Well, there’s finally some good news for those of us who bring a lot of money into Thailand (ie: those of us not working here or who are living on a retirement income). The Thai baht weakened yesterday as the Federal Reserve said it’s cutting back bond buying, if the US economy continues to improve. That means billions of dollars less every month coming into Thailand. The result? Speculators worried and the Thai baht weakened rapidly. Yay!
Before Federal Chairman Ben Bernanke made his comments yesterday, the Thai baht was trading at around 29.5 baht to the US dollar. Within a few hours of Bernanke speaking, the Thai baht had weakened to 29.92, the lowest the baht has been trading in more than two weeks.
Before that, the baht had risen to as high as 28.5 during the last week in April, 2013. The highest the Thai baht had ever been in more than 16 years, and a lifestyle killer if you’re trying to live on a fixed income in Thailand with money coming from the US.
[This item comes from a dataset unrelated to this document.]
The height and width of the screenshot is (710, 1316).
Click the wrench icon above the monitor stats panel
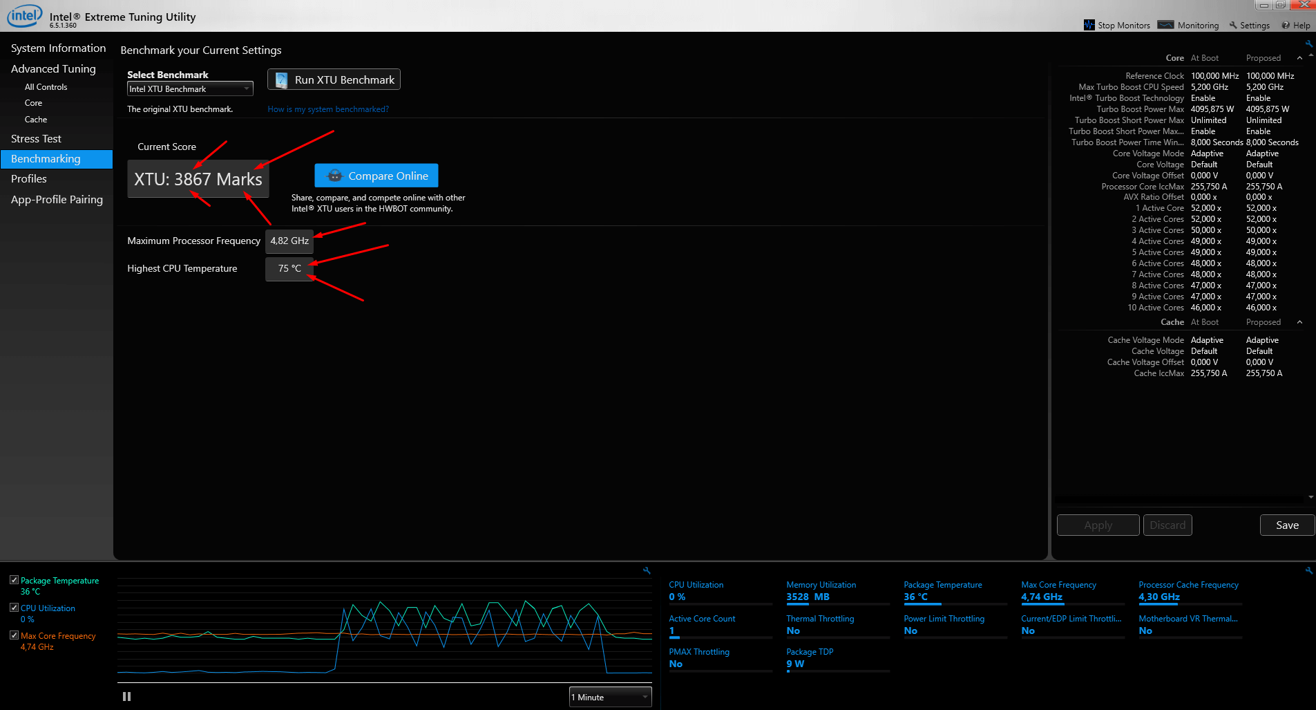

Of course, the strong baht has not only been damaging the living standards of non-Thais like me who solely live off income coming in from the US, it has also damaged Thailand’s export industry. After all, when the Thai baht is strong, the cost of Thai exports are higher. The result being, less are sold and more Thais who are involved in the Thai export industry are losing money. Not a good thing at all.
The Thai baht weakening as the Federal Reserve says it’s cutting back bond buying may not be the only thing that will affect the value of the baht in the near future either. Thailand may also cut interest rates in an effort to weaken the baht, as having it so strong in the last few months hasn’t done anything to help the Thai economy. In fact, Thailand has had to cut its growth estimates as the latest reports showed the Thai economy slowing.
There isn’t any concrete information yet as to when, or if, the Bank of Thailand (BoT) will cut interest rates but, if they do, most people I have spoken to seem to think it will come in the next few weeks. All I can say is, let’s hope so.